» TEXTE CITÉ
Femme de légende

Isadora Duncan, la muse moderne

Isadora Duncan (1877-1927) est une danseuse américaine qui  révolutionna la danse en brisant les codes stricts de la danse classique. Elle fut le premier pas vers la danse moderne et même contemporaine. Femme libre et à contre-courant, elle brisa également de nombreux codes sociaux et moraux, devenant une figure incontournable de la femme moderne indépendante.    Née à San Francisco le 26 mai 1877, elle connait très tôt la pauvreté et l’injustice sociale. Peu intéressée par le cadre rigide de l’école, elle révèle bientôt des talents de danseuse. Pour aider sa mère pianiste, elle donne des cours de danse avec sa sœur aux enfants du quartier. En 1895, elle entre dans une compagnie de théâtre à New-York, mais vite déçue par cet art, décide de retourner à son premier amour, la danse, et de s’envoler vers l’Europe.

(Entrées tirées d'une collection)
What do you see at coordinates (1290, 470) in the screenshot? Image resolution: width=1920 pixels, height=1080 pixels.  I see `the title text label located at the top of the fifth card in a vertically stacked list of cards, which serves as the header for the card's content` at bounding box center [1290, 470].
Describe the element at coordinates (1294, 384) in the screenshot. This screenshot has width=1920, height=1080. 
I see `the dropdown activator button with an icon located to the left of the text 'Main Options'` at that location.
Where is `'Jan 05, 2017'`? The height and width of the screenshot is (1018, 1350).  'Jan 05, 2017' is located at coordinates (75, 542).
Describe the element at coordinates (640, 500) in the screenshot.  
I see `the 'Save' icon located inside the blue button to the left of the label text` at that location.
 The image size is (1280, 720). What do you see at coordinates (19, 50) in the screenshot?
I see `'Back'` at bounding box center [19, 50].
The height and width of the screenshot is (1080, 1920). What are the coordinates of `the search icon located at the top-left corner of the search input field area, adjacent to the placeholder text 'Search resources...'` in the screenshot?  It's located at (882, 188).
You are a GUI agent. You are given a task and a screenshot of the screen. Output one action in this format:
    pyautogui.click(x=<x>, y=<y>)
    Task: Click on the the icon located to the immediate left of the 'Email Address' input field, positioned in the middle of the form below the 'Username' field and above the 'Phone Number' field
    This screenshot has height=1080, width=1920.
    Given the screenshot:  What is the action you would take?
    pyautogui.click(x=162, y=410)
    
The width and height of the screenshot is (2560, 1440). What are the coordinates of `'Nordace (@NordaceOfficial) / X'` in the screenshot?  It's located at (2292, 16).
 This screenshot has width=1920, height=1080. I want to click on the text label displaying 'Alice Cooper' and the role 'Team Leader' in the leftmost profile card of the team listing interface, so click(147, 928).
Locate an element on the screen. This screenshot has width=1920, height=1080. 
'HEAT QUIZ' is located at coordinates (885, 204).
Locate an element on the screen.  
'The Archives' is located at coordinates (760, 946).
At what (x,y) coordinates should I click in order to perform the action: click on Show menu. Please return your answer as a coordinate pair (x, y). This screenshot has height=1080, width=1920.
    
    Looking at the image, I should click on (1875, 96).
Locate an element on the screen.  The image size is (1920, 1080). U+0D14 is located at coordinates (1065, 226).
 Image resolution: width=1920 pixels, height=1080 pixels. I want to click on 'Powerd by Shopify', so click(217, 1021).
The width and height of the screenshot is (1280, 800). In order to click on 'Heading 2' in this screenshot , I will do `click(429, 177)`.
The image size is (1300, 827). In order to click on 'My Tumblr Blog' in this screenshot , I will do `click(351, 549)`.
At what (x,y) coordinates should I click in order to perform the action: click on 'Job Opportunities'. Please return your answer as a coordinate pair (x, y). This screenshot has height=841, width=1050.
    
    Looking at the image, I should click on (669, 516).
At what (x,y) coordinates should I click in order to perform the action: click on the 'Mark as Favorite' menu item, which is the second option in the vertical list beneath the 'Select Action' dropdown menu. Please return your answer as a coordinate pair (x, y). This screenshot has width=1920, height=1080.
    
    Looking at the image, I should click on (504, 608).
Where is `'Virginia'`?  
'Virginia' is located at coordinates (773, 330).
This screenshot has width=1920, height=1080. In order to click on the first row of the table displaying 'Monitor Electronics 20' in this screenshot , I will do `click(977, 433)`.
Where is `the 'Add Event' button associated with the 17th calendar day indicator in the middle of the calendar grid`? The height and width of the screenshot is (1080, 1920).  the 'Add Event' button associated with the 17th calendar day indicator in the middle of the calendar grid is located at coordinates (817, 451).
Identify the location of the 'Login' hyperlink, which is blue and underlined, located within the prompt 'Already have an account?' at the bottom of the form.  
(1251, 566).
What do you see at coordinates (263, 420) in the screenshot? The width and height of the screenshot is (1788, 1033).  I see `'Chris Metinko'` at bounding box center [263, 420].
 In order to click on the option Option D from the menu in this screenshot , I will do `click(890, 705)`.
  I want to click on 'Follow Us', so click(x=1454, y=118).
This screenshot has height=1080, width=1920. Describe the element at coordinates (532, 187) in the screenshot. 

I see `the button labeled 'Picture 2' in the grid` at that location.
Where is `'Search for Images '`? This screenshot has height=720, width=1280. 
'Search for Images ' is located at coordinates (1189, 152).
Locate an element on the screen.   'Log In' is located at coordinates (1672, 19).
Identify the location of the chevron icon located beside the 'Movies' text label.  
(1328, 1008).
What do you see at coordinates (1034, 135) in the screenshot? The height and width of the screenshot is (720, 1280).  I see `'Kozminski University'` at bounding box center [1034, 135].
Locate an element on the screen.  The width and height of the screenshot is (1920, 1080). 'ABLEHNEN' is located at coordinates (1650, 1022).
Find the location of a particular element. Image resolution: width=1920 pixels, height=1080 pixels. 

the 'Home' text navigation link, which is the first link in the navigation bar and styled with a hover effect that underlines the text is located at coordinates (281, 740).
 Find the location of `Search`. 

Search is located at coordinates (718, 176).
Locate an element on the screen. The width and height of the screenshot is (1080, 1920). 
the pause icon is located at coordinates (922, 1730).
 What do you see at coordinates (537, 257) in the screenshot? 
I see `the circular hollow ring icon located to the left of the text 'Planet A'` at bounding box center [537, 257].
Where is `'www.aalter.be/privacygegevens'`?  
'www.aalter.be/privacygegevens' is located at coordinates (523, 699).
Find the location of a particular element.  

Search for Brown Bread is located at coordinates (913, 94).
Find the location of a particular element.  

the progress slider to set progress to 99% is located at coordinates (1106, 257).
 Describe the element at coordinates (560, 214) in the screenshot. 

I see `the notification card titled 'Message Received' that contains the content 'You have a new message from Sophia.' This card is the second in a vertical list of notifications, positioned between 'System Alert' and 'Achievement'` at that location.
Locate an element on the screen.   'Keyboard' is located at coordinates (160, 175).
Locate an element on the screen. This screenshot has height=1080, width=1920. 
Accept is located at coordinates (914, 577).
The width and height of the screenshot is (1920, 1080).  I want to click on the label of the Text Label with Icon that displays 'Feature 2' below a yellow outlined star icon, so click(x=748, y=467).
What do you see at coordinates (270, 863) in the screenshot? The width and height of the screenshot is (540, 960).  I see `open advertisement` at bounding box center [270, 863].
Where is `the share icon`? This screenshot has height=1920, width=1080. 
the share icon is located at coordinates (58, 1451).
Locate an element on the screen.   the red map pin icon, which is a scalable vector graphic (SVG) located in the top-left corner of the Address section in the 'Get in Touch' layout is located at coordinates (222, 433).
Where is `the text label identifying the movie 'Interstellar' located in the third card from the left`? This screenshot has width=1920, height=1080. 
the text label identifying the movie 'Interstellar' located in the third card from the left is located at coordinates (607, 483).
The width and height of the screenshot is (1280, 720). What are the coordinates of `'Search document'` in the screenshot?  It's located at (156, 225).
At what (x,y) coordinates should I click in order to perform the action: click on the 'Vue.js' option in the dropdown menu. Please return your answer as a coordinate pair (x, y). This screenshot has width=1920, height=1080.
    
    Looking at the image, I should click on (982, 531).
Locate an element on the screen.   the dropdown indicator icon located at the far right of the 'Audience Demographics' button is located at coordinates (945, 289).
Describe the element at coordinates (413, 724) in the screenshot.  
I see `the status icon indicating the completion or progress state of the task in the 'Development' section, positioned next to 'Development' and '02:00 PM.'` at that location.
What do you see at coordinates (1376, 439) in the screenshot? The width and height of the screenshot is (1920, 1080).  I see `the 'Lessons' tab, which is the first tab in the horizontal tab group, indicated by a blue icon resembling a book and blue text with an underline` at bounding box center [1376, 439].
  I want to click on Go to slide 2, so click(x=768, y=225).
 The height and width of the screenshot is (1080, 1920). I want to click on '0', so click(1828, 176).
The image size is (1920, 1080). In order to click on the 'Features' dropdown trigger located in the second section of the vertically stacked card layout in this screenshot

» CONSIGNE ÉCRITE A
Relevez tous les lieux géographiques nommés dans le texte sur Isadora Duncan.
» CONSIGNE ÉCRITE B
Poursuivez le texte sur Isadora Duncan à la suite de sa dernière phrase.

» RÉSULTAT A
San Francisco, New-York, l'Europe

» RÉSULTAT B
C’est à Paris que le succès commence vraiment. Isadora amène une nouvelle philosophie de la danse inspirée de la mythologie et de la philosophie grecque. Elle rejette tutu, pointes et autres accessoires de danse classique et prône une danse naturelle, basée sur les émotions et la spontanéité. Elle danse pieds nus, parfois presque entièrement nue, simplement vêtue de quelques voiles et crée par cette originalité un nouveau style. Un style primitif basé sur l’improvisation. Même la musique devient accessoire, la seule vraie musique est celle de l’intérieur. Cette nouvelle façon de danser librement, loin des carcans rigides de la danse de l’époque, est empreinte de spiritualité, un retour à l’ancien pour évoluer vers la modernité. Isadora Duncan pensait que le ballet classique, avec ses règles strictes et ses codifications, était « laid et contre-nature », seule l’émotion est vraie, et c’est cela la danse. Un sentiment profond de liberté, une forme d’expression sans carcan, sans règles. Cette nouveauté fit de nombreux adeptes, à une époque où le Paris bohème est en pleine émulation artistique.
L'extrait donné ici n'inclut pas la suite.